Does this menace-to-your-future-boning-session jeopardize a potentially wasted Viagra pill? No. Rest assured, the wine itself may turn cloudy or may taste a bit gritty, but your late-night aerobic activity will take place as scheduled.
And, why do such wines have this sediment in their wines? Well, Nermal, some winemakers choose to not fine or filter their wines. Others store their wines at a colder temperature which can precipitate this thing called potassium bitartrate crystals, aka “wine diamonds.” The thinking behind this is the residue adds to the complex flavor profile. Personally, we don’t care if a wine has mossy Pop Rocks in it. As long as it tastes good and there’s more, it’s fine with us.
Continuing on with our recommended wine stops in the Woodinville warehouse district, Davenport Cellars is, without a doubt now, a must-visit. The new confines invite most modestly-sized parties to their expansive tasting room/lodge and even offers tasty morsels of nummy appetizers from the catering kitchen.
But all that is secondary to the wines and the Jirkas now have a most formidable lineup of compelling wines that rival the best in the area. We couldn’t say this a few years ago, but Jeff and Sheila have been persistent in their mastery of Washington winemaking and you can now taste the varied and delectable products of their advanced training.
The winery/tasting room is a regular host to fascinating musical acts and periodically hosts an elaborate dinner paired with the home field wines.

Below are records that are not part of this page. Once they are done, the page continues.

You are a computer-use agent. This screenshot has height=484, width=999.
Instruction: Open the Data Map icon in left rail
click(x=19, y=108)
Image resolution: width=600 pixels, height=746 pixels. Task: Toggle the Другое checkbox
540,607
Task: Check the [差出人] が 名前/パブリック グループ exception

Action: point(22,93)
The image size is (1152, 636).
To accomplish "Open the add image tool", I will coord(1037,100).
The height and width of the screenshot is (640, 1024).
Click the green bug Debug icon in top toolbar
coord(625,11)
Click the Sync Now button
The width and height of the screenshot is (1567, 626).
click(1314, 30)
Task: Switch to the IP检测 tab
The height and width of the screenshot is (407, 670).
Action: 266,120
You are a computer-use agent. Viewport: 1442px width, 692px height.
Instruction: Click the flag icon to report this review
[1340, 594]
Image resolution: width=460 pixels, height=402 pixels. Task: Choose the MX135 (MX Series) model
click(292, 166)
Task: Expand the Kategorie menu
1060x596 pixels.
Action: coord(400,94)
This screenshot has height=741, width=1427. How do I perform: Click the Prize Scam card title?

Bring a few friends over and sit by the fireside or play some board games with your gal pals.
A quick word about Snowflake… this wine gets better every year. The great string of vintages in Washington, starting in 2012, continues and shines with this latest expression from the Bacchus and Dionysus Vineyards. This gem has your number.
Great with seafood, Chinese food, charcuterie, and a skinny white woman.
Tasted at 50-61 degrees on the IR temp gun. Metallic banana gold in the Riedel with hypnotic notes of guava, pink grapefruit, and Granny Smith apple. Firm acid bite and medium bodied. 11 seconds on the palate. Steely with peach, lychee, lemon rind, nectarine and Gasworks Park grass.
Alcohol: 14.6%. Columbia Valley AVA. 99 cases. Sex meter: you’ll get it. Power: 3/5. Balance: 3/5. Depth: 3/5. Finesse: 3/5. Rated: 92. Value: $28. Music pairing: “Got Your Number” by Serena Ryder. This is WAwineman… uncorked, uneducated but not uncouth.